В три часа утра наш «вечер» кончился. Фиона поехала к себе,
а Доминик и я вернулись к нему в номер. Он гостеприимно выделил мне отдельную
комнату, к моему облегчению и радости, и объяснил, что утром уезжает в Западный
Берлин для участия в большой выставке своих работ, и не знает точно, когда
вернется.
– Все в порядке, – сказала я. – Я не против
побыть в одиночестве. Хотела бы как следует познакомиться с городом. Я всего
лишь на несколько дней задержусь здесь.
– Нет, нет, тебе не следует быть одной. У меня есть
молодой приятель, с которым я хотел бы познакомить тебя – с твоего разрешения,
конечно, – от знакомства с ним ты наверняка получишь удовольствие. Его
отец приобрел несколько моих работ, да и он тоже. Он несколько скован, а в
остальном в высшей степени интеллигентный молодой человек.
– Хорошо, если ты думаешь, что я получу удовольствие от
знакомства с ним…
– Да, думаю, что так. Он необычен для своего возраста…
Молодого человека звали Антонио, и я удивлялась, что же в нем такого
необычного. Неужели у него две головы или же у его пениса две головки? Гм-м,
это было бы и в самом деле необычно.
29. Миланский любовник
Когда на следующее утро я проснулась, хорошо отдохнув после
долгого, крепкого сна, Доминик уже уехал. В столовой лежала записка,
объясняющая, что где лежит. В ней также говорилось, что около полудня позвонит
Антонио, чтобы познакомиться.
Я побаловала себя поздним завтраком (или же ранним ленчем, в
зависимости от того, как его расценивать), а почти ровно в полдень зазвонил
телефон, и Антонио (для меня пока просто элегантный голос на другом конце
провода) спросил, не буду ли я так любезна провести с ним некоторое время для
экскурсии по городу.
Я поблагодарила за вежливое приглашение и сказала, что буду
готова через двадцать минут. Я прямо сгорала от любопытства познакомиться с
молодым человеком – обладателем такого приятного, интеллигентного голоса.

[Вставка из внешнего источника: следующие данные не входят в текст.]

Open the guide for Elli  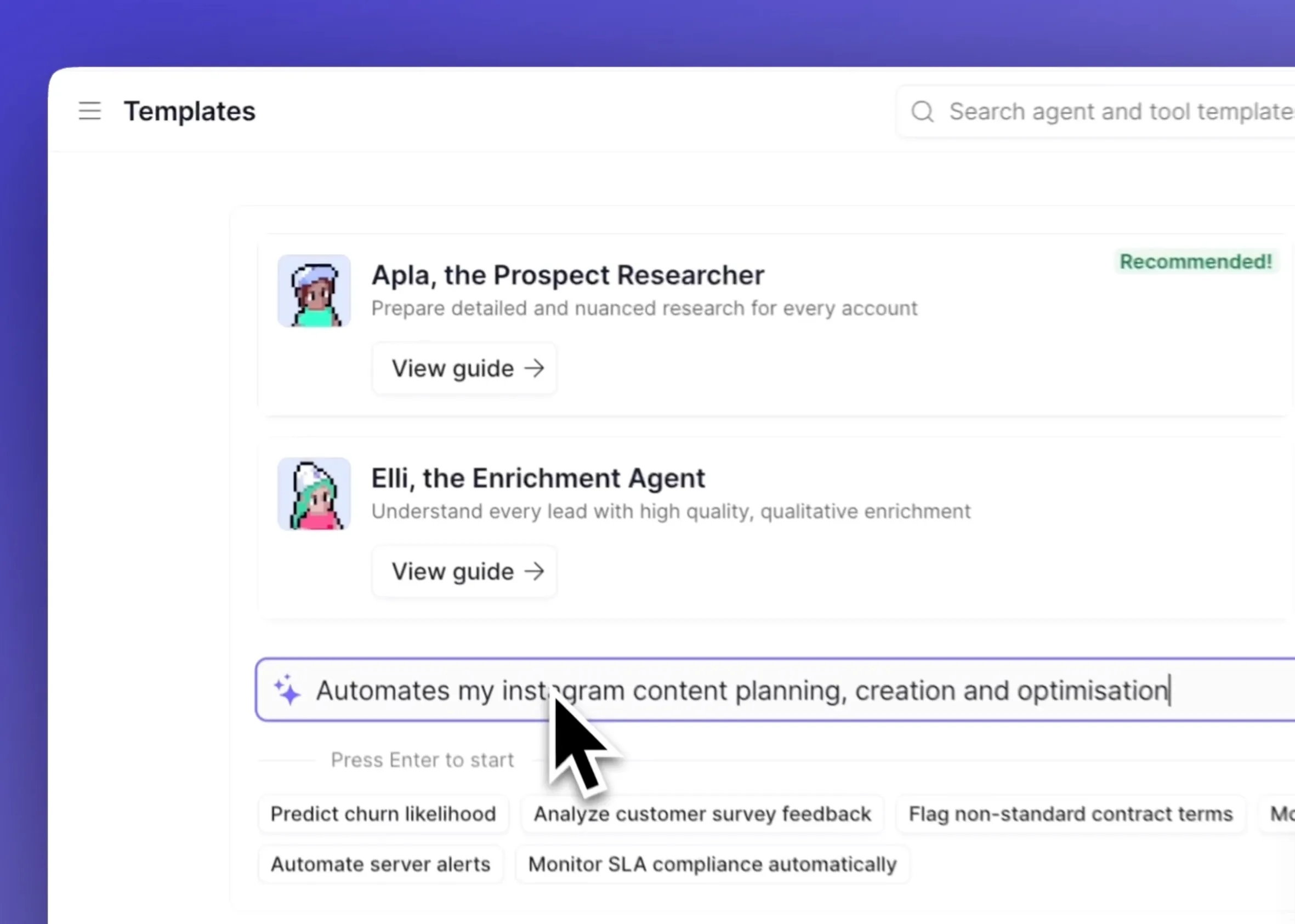point(463,571)
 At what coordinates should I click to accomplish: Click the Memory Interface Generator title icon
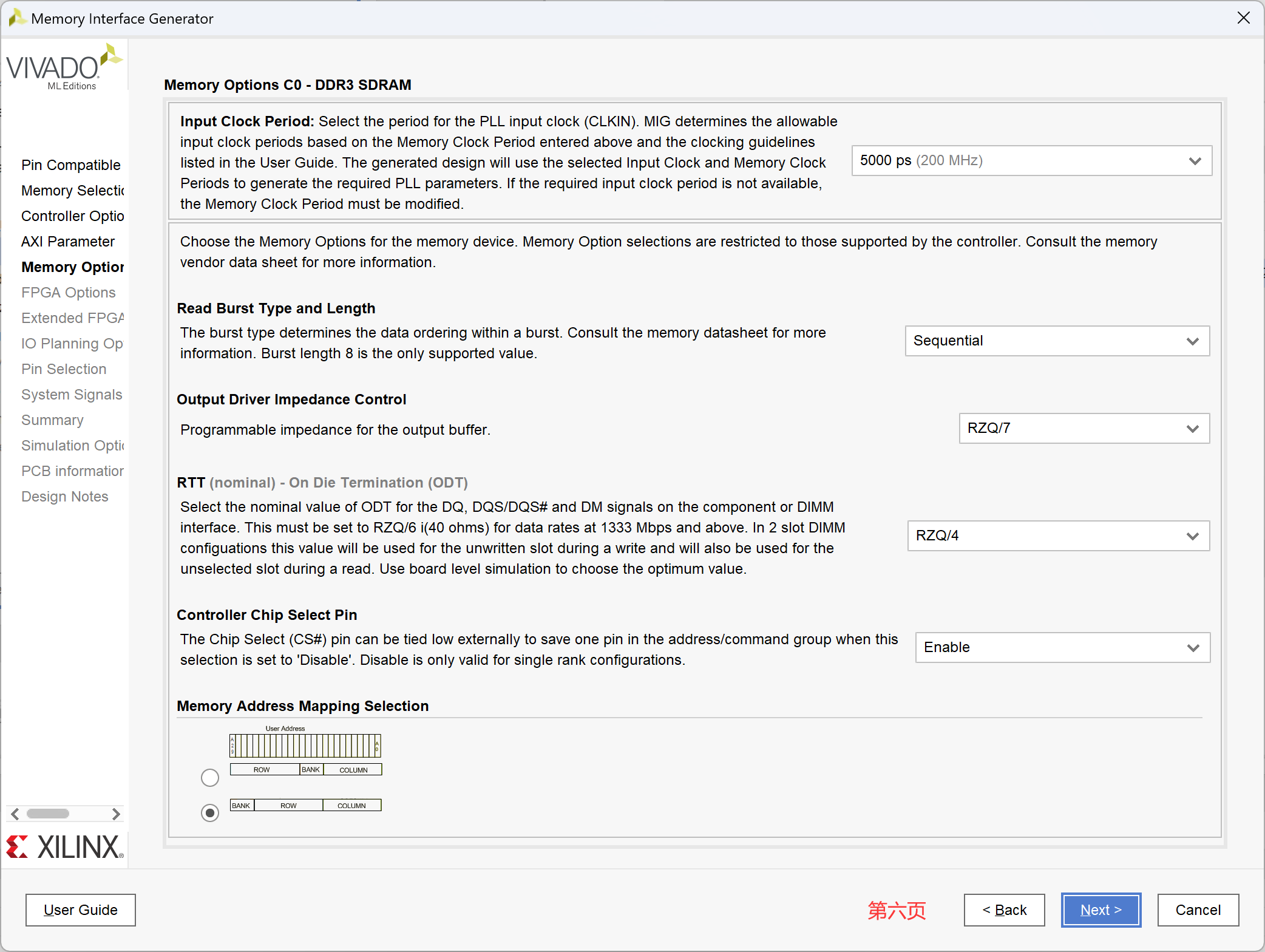(17, 18)
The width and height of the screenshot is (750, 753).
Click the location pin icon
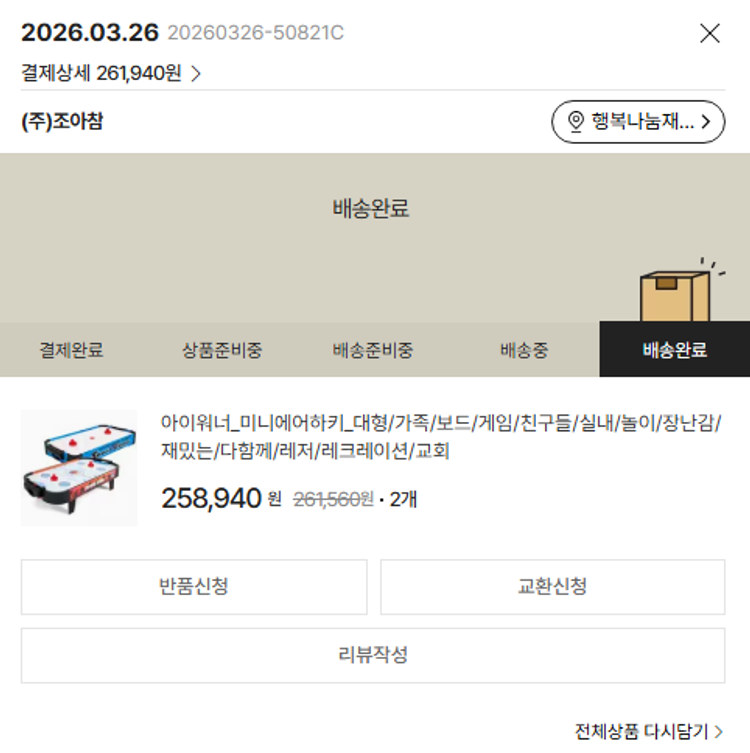pos(575,122)
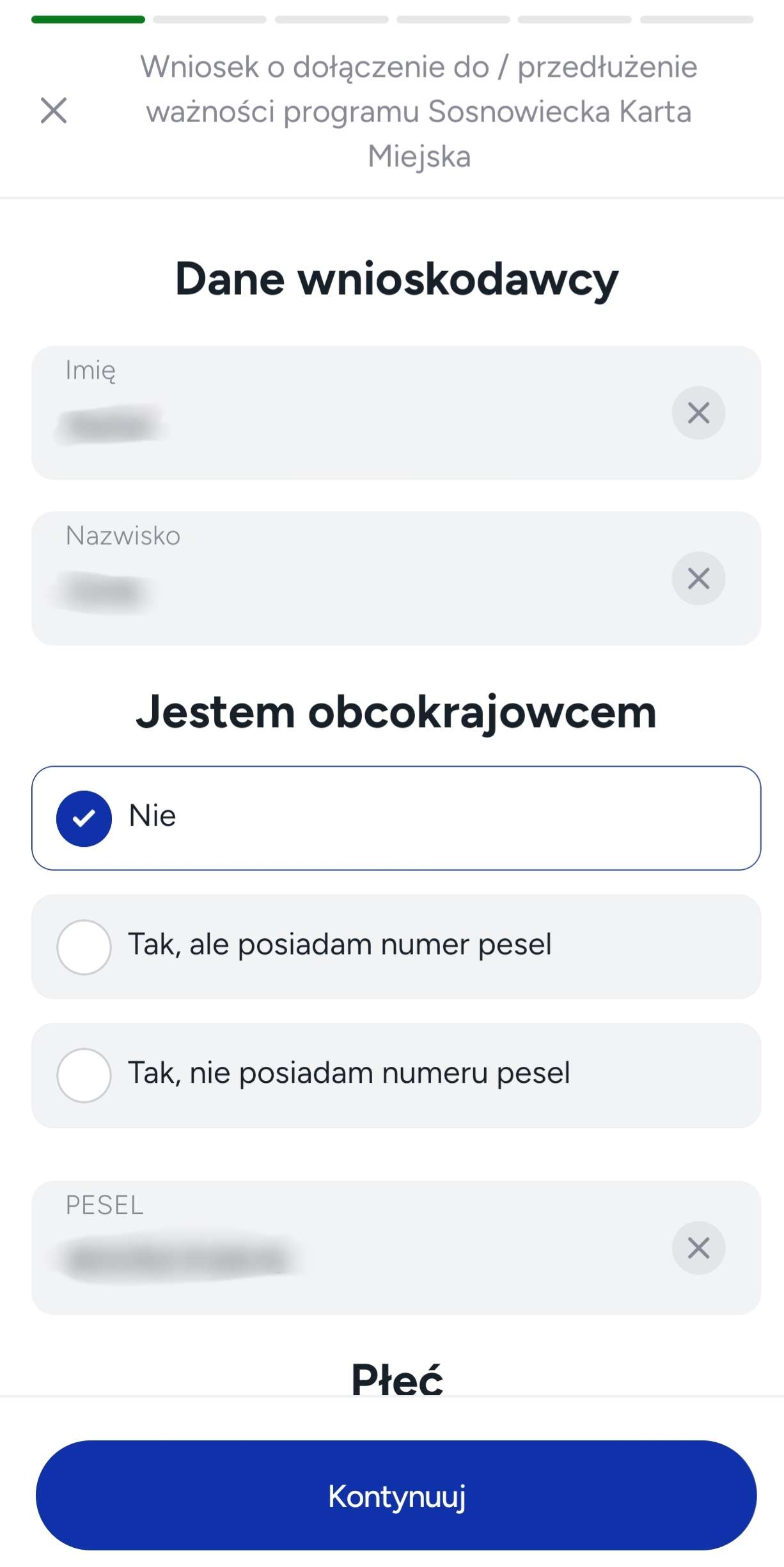
Task: Click the third progress step segment
Action: (331, 20)
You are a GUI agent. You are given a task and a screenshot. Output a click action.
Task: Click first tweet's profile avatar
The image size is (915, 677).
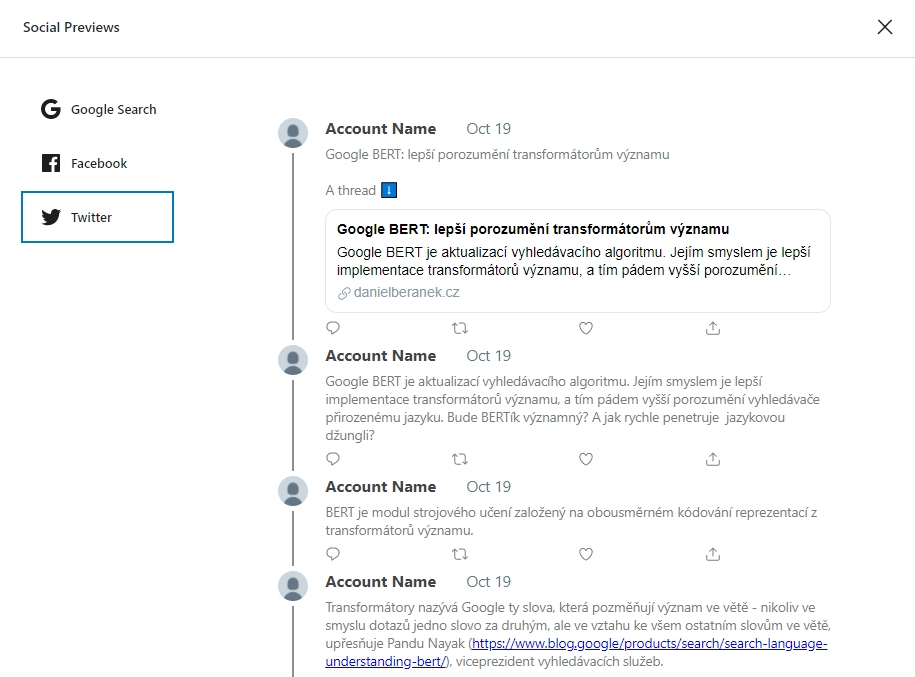(293, 133)
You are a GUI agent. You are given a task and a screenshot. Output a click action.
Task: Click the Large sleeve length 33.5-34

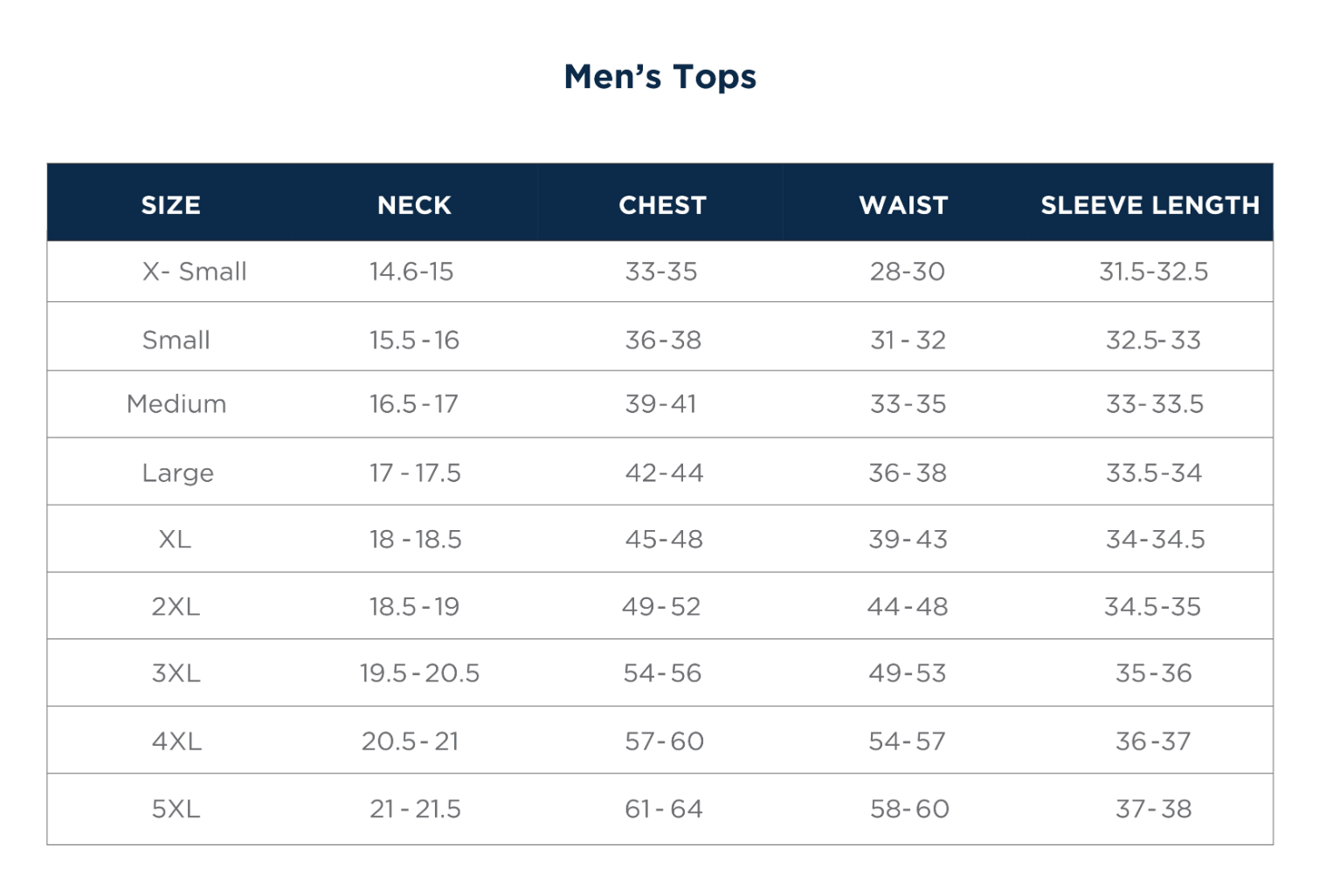point(1154,473)
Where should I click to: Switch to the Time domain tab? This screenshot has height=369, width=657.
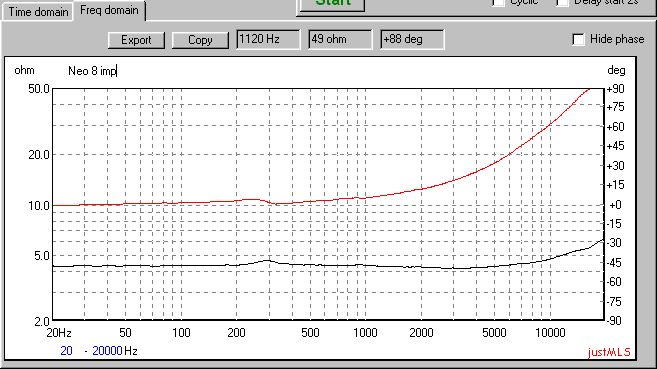pos(38,12)
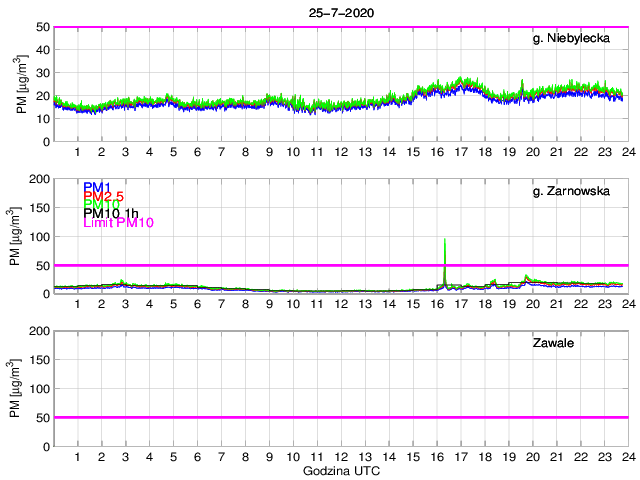Select the g. Niebylecka station label
The image size is (640, 480).
(x=575, y=39)
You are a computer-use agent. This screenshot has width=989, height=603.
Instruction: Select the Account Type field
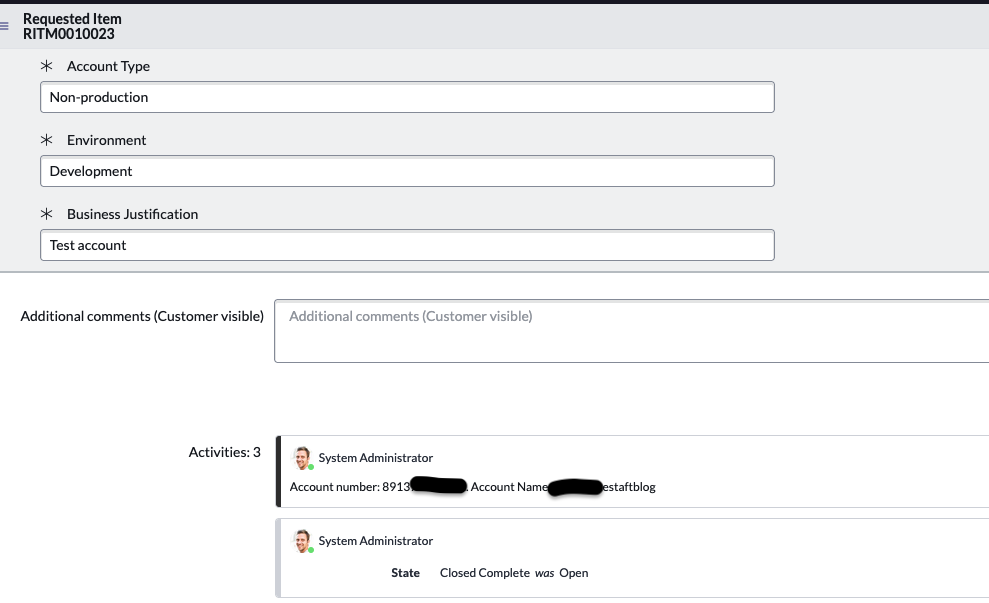(406, 97)
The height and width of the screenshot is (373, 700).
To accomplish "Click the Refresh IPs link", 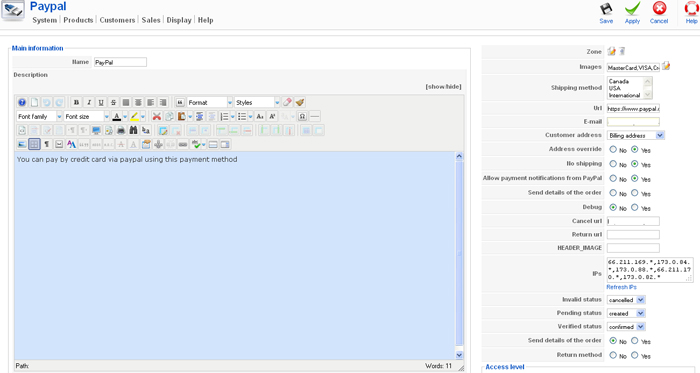I will click(621, 287).
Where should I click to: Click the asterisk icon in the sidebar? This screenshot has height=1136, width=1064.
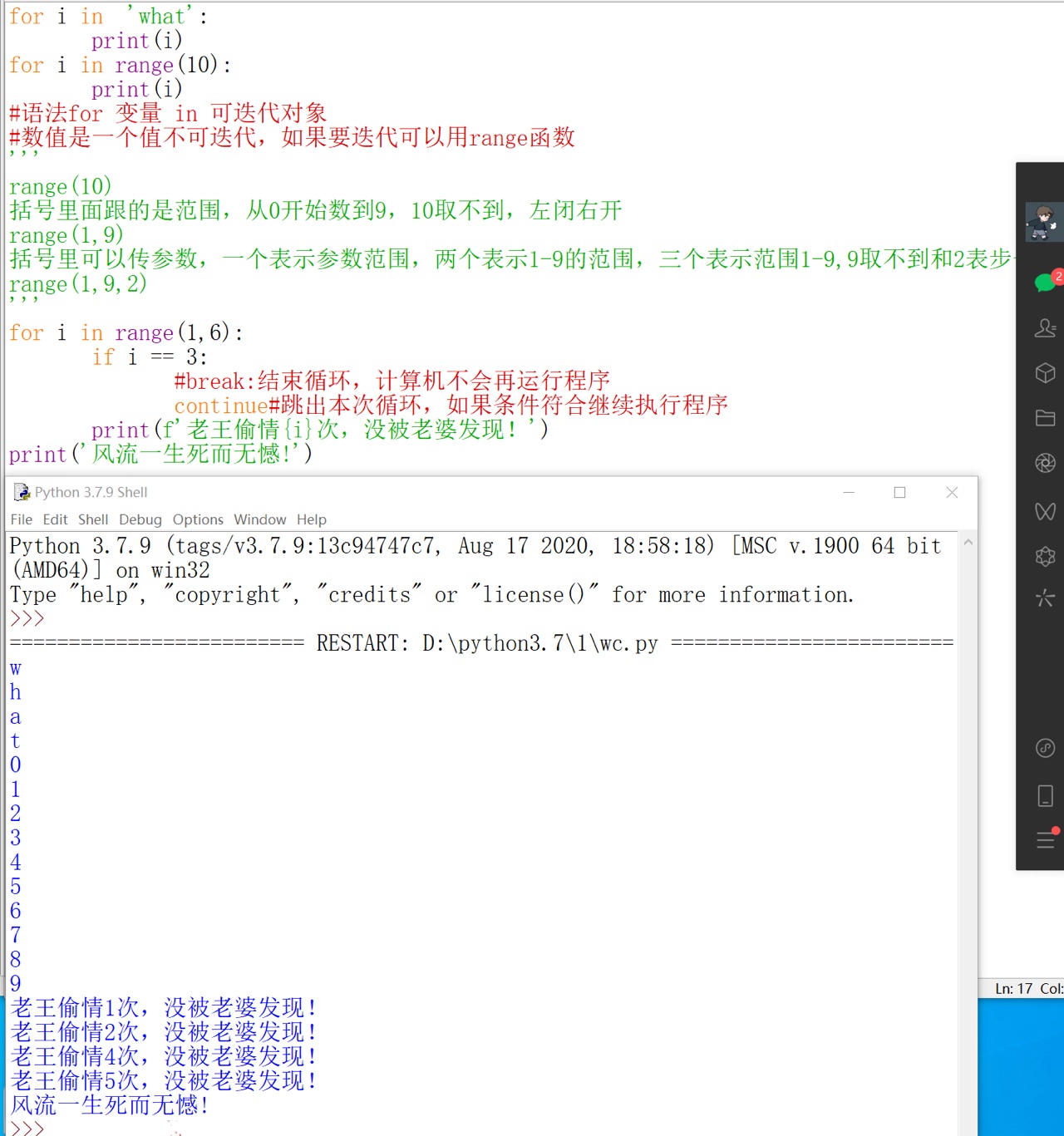pos(1045,598)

Как оказалось, мой полуденный новоявленный знакомый совсем
не был заколдованным чудовищем из «Аленького цветочка». Его надменное лицо с
тонкими чертами выдавало нервный характер. Ему было около двадцати четырех лет,
он был высокого роста, худощав и очень хорошо воспитан. Но более всего
впечатляло лицо: полные чувственные губы, заостренный нос, большие
зеленовато-коричневые глаза и густые черные волосы, опускавшиеся завитками на
уши. Действительно, интересное лицо!
Мы немного посидели за чашкой кофе, и Антонио показал себя
приветливым и охотно идущим на сближение. За короткое время я узнала о нем
очень много. Во-первых, он ненавидел полицию – результат проживания в странах
коммунистического блока. Его отец, итальянский еврей, которому удалось избежать
нацистских концлагерей, вскоре после войны выехал из Италии в Румынию с целью
открыть там фабрику. Тем временем Антонио с матерью оставался в Милане, пока
отец пробовал найти счастье в Бухаресте. Его счастье включало и то, что он
обзавелся молодой любовницей-румынкой.
В то время отцу Антонио было 63 года, а его любовнице – 18.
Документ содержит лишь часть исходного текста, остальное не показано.